>>>
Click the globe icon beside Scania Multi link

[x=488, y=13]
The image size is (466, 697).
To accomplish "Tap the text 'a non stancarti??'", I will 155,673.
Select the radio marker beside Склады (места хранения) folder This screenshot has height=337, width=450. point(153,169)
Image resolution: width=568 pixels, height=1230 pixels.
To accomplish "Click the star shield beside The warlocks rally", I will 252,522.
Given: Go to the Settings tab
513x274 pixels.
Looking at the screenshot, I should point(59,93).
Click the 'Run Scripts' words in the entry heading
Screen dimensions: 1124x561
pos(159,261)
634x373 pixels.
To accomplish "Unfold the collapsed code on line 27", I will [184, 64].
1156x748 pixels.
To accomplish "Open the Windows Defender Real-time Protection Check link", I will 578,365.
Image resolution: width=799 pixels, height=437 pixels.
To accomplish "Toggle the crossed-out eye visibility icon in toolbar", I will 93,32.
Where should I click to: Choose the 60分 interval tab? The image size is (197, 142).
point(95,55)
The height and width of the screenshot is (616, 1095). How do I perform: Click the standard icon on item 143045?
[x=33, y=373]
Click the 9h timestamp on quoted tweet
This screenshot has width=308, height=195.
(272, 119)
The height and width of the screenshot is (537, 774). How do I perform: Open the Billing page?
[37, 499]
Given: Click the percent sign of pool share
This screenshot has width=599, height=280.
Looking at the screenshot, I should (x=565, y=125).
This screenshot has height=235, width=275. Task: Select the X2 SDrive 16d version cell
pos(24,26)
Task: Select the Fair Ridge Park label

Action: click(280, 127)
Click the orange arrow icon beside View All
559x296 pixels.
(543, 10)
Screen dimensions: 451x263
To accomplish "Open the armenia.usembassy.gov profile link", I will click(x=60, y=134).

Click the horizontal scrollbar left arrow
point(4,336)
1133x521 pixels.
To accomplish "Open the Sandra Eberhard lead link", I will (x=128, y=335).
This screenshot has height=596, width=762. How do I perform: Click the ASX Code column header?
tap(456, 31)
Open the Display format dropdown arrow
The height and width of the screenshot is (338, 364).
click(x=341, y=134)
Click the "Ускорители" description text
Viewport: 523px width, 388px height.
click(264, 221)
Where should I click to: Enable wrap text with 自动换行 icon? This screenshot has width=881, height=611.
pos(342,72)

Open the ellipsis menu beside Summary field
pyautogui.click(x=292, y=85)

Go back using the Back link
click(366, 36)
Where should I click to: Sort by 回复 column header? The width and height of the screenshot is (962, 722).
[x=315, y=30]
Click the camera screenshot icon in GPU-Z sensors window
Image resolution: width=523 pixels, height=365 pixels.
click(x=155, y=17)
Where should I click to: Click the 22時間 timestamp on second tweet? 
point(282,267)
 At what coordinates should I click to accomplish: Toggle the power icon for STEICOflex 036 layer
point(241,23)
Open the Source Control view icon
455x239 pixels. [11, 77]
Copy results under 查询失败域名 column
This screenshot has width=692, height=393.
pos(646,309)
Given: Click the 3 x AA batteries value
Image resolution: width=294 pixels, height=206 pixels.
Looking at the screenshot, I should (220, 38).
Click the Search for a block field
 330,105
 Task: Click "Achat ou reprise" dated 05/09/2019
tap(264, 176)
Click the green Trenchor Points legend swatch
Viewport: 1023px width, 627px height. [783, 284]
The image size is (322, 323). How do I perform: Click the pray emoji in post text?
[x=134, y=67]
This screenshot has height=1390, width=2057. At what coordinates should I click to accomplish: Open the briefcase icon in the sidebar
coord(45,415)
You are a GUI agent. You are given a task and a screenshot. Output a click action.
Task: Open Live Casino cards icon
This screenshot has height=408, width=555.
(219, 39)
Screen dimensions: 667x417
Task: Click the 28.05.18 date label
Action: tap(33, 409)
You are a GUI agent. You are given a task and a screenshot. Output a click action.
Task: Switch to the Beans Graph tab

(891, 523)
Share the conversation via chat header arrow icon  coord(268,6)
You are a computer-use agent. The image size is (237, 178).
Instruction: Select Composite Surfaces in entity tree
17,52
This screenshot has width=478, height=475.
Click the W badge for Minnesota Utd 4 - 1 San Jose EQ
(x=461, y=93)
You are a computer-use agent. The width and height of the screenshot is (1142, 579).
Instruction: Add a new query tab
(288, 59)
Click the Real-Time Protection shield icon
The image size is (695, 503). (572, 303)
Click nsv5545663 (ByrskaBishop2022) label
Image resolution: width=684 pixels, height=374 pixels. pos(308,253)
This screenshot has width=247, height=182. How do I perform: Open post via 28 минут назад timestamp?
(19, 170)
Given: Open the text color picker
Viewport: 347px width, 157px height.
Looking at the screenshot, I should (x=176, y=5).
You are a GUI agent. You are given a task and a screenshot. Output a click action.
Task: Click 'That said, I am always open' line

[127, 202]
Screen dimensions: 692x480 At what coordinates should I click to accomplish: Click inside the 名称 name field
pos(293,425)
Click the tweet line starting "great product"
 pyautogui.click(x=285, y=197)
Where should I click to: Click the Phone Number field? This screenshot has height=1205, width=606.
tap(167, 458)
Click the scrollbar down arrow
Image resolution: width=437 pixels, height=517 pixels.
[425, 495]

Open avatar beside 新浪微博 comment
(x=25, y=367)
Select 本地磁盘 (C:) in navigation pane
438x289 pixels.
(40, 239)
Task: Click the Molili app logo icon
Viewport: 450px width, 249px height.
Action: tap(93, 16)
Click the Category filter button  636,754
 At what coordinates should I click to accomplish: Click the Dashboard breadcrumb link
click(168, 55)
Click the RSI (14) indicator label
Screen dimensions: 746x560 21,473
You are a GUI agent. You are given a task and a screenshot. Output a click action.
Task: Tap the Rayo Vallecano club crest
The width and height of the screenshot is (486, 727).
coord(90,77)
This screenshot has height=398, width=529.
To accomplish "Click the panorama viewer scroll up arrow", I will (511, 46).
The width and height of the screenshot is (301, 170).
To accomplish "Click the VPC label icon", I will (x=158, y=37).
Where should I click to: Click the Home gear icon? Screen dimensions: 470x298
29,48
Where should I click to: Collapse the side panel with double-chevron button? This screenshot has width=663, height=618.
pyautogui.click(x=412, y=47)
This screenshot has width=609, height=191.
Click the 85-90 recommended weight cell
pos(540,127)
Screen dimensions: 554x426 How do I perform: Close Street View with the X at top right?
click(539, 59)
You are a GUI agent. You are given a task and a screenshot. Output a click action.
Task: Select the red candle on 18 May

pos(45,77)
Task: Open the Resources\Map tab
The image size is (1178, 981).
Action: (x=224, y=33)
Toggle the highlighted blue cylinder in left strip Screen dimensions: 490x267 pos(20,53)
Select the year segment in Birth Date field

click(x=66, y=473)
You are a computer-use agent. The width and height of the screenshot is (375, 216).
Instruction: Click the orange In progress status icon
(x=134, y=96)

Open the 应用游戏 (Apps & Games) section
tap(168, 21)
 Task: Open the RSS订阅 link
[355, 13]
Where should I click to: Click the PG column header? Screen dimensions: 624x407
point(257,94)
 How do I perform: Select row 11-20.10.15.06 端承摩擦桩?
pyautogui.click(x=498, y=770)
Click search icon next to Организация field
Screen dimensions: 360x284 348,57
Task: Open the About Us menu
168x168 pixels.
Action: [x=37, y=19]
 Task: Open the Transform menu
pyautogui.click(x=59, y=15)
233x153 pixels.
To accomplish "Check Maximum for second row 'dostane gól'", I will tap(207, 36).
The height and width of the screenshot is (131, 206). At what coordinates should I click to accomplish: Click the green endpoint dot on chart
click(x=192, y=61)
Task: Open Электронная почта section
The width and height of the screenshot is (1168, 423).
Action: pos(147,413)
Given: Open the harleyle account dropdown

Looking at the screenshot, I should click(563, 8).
<<<
* Prompt *
Output the number of lines in the records above that contain the string "Check", and no other text.

* Exercise answer *
2